Augustus Guy, Ireland's most experienced detective, teams up with Dublin's leading lawyer to investigate the murder. But the mystery defies all explanation, and two celebrated sleuths sent by Scotland Yard soon return to London, baffled.

Five suspects are arrested then released, with every step of the salacious case followed by the press, clamouring for answers. But then a local woman comes forward, claiming to know the murderer....

The Dublin Railway Murder tells the story of the extraordinary 1856 murder mystery that gripped a nation - and the sensational trial that followed. Thomas Morris discovered a treasure trove of contemporary documents in the Irish national archives - including original police interviews, surveillance reports and secret government memos, undisturbed for years - that have allowed him to reconstruct the twists and turns of a complex nineteenth-century murder inquiry in unprecedented detail. The Dublin Railway Murder is a fascinating in-depth investigation that reads like a mystery novel.


Talking Points

  • Britain’s ‘spying scoundrels’ – the ambivalent role of the Dublin detective force, the eyes and ears of the British state.

  • Phrenology and Frederick Bridges – how one Victorian scientist used this case to test his theory that he could identify a murderer by the shape of their skull (supported by the prime minister Lord Palmerston)

  • Reconstructing a murder inquiry – how the discovery of a cache of secret government documents made it possible to piece together the processes of a 19th-century murder investigation, including extraordinary details never before revealed to the public.

  • The imperfect art of detection – how the flaws in this investigation reveal how detective methodology was changing (awareness of forensics, use of the press, criminal psychology)

  • The role of the press in Victorian murder inquiries – revealing hugely sensitive information, but also spreading unsubstantiated rumours.

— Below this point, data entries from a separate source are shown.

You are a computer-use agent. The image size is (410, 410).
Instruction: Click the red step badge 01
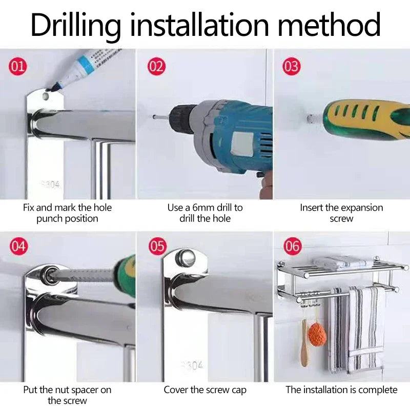pos(18,67)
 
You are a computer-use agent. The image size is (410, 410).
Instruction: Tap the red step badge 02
pos(156,67)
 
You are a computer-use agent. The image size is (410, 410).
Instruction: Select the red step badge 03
pos(292,67)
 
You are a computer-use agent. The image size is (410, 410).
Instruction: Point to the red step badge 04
pos(19,247)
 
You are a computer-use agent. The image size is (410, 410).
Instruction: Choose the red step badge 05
pos(157,247)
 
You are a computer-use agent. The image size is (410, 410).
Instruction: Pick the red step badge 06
pos(293,247)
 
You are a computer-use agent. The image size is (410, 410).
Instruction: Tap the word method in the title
pos(329,24)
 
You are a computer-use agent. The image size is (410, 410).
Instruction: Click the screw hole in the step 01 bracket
pos(47,96)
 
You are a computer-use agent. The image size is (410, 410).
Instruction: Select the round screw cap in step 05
pos(186,257)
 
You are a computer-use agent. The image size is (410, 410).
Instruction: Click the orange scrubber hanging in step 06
pos(317,334)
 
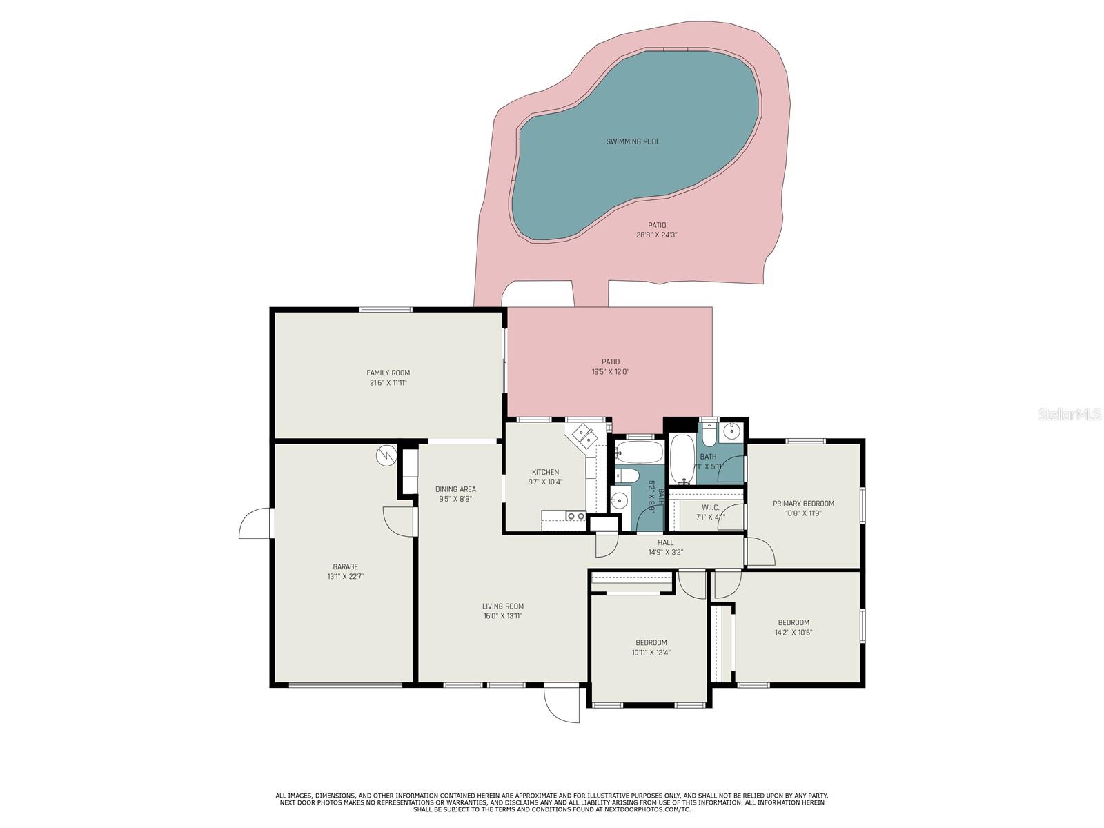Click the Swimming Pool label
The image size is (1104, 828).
pyautogui.click(x=633, y=141)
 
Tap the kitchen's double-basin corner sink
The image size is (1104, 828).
pyautogui.click(x=582, y=436)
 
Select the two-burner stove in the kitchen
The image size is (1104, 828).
pyautogui.click(x=575, y=516)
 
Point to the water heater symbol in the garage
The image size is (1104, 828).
pyautogui.click(x=386, y=455)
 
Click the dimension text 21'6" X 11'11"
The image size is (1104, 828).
pyautogui.click(x=388, y=382)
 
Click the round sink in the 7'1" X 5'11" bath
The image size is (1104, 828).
pyautogui.click(x=730, y=433)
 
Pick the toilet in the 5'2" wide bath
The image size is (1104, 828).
pyautogui.click(x=627, y=475)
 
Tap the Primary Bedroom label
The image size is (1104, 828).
pyautogui.click(x=803, y=504)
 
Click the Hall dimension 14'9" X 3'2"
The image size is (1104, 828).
pyautogui.click(x=665, y=552)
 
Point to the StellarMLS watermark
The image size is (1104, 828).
pyautogui.click(x=1074, y=415)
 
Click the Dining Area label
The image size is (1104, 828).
pyautogui.click(x=455, y=489)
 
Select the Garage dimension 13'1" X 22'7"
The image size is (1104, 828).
pyautogui.click(x=345, y=576)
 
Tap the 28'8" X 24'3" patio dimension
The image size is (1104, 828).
pyautogui.click(x=657, y=235)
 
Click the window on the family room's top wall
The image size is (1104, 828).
pyautogui.click(x=386, y=310)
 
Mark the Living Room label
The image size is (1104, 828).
pyautogui.click(x=502, y=607)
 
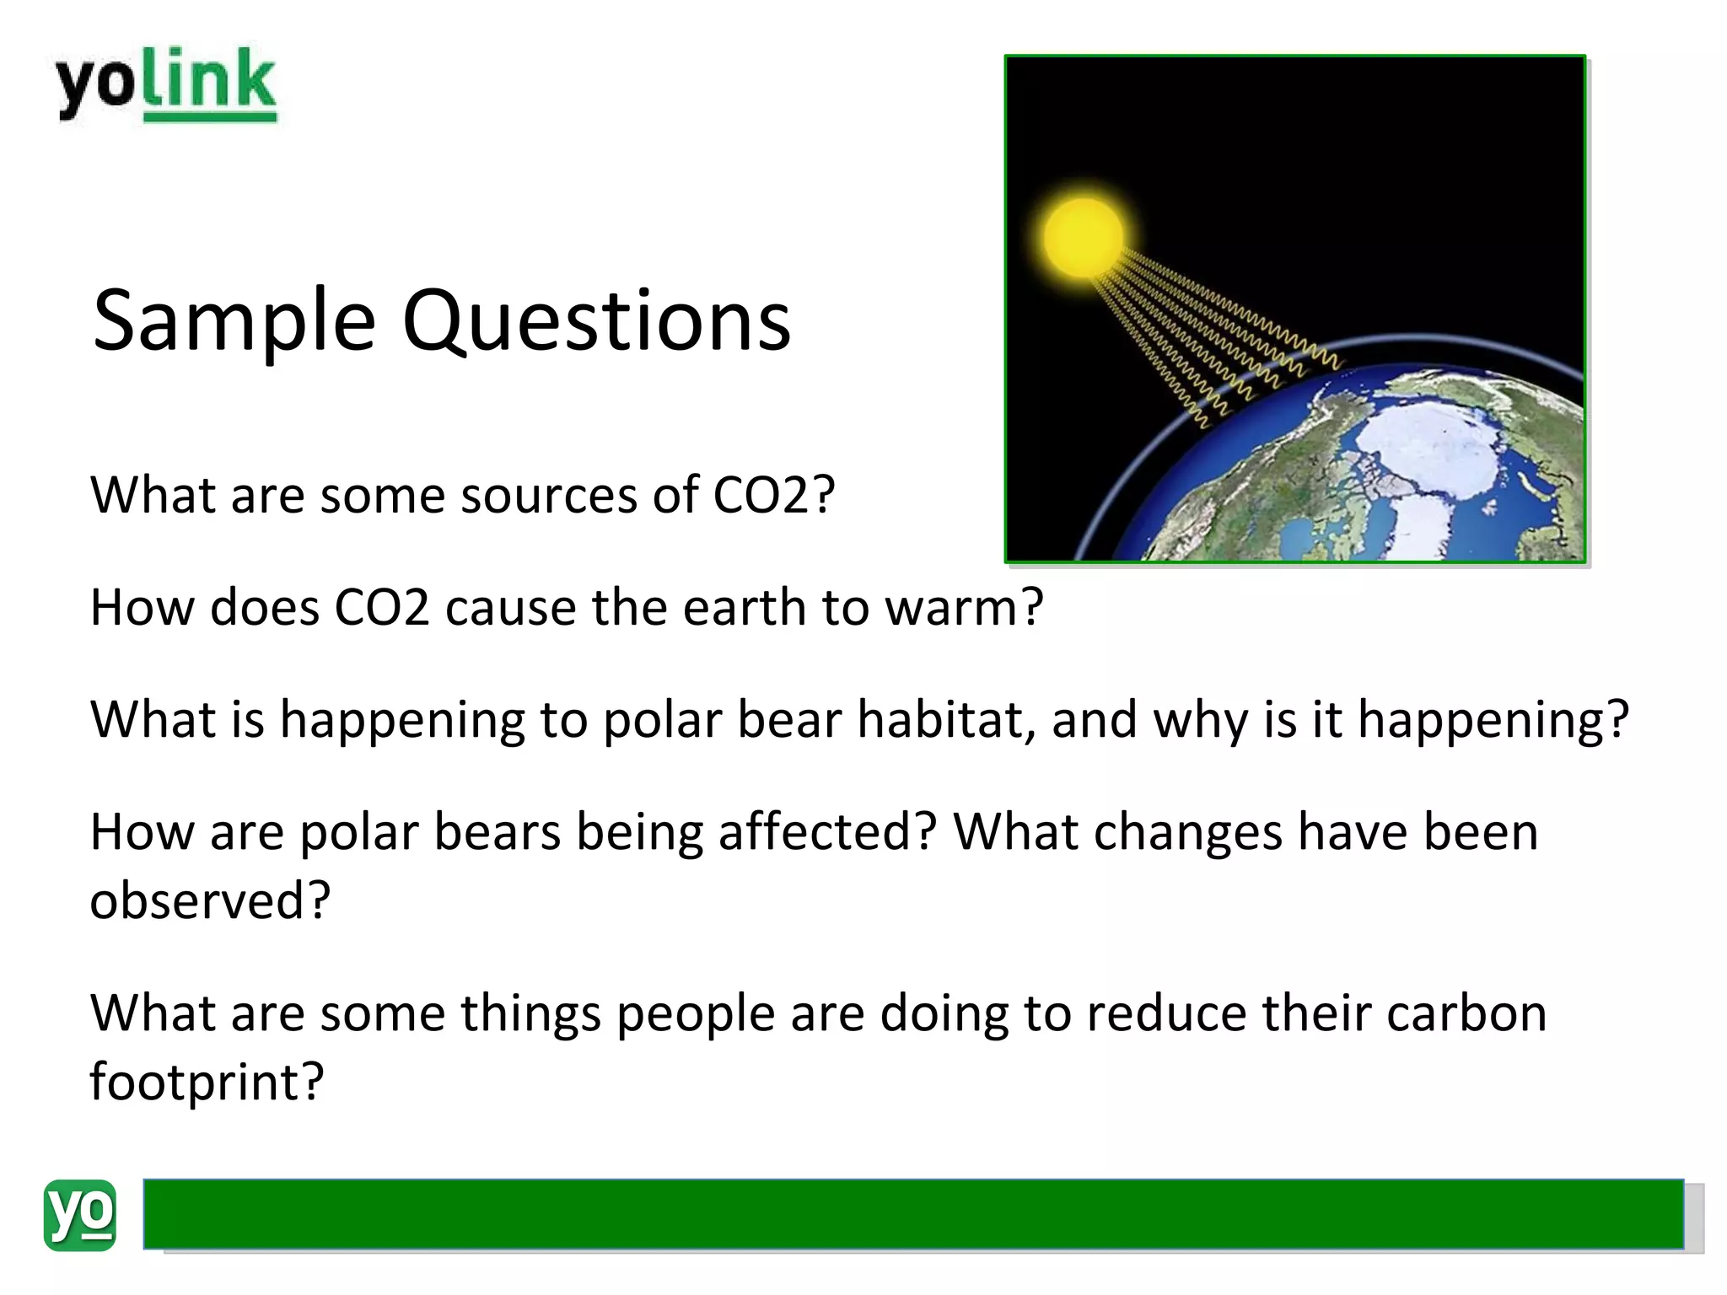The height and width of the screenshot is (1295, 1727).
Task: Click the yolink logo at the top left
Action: (166, 84)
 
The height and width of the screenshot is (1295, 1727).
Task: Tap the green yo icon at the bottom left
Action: (79, 1214)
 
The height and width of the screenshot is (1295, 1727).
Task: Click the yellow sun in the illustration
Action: (1084, 238)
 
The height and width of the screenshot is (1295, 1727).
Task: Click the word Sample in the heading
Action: (234, 322)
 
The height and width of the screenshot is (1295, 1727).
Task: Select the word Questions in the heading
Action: (597, 322)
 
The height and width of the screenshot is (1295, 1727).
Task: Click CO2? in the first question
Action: (773, 495)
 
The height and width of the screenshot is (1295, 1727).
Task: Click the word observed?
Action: (210, 900)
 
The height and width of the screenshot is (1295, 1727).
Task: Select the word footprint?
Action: (207, 1082)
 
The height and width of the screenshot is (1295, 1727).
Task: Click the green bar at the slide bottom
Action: (912, 1214)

  • The corporate fraud epidemic of the 1850s, and the larger-than-life characters who embezzled vast sums from their employers.


Selected praise for The Matter of the Heart: A History of the Heart in Eleven Operations

'Thrilling… The “dizzying” story of heart surgery is every bit as important as that of the nuclear, computer or rocket ages. And now it has been given the history it deserves.'  James McConnachie, Sunday Times

‘The research that has gone into this book is simply staggering… a wonderful book’.
Frances Wilson, Daily Telegraph

‘Gripping... breath-taking.’ John Crace, Guardian

‘Morris has made something unique: a history less of people than of procedures, but lively, enthusiastic and brimming with detail.’ Gavin Francis, New Statesman

‘pulse-thumpingly gripping.’ Mark Lawson

‘Tremendous…It’s rich in extraordinary detail and stories that will amaze you. A wonderful book.’ 
Melvyn Bragg


ABOUT Thomas Morris

Thomas Morris is a writer and historian. His first book The Matter of the Heart (Bodley Head, 2017), a critically-acclaimed history of cardiac surgery, won a Royal Society of Literature Jerwood Award for non-fiction. He is also the author of The Mystery of the Exploding Teeth (Bantam, 2018). He was previously a BBC radio producer for 18 years, and his freelance journalism has appeared in publications including The Times, The Lancet and the TLS.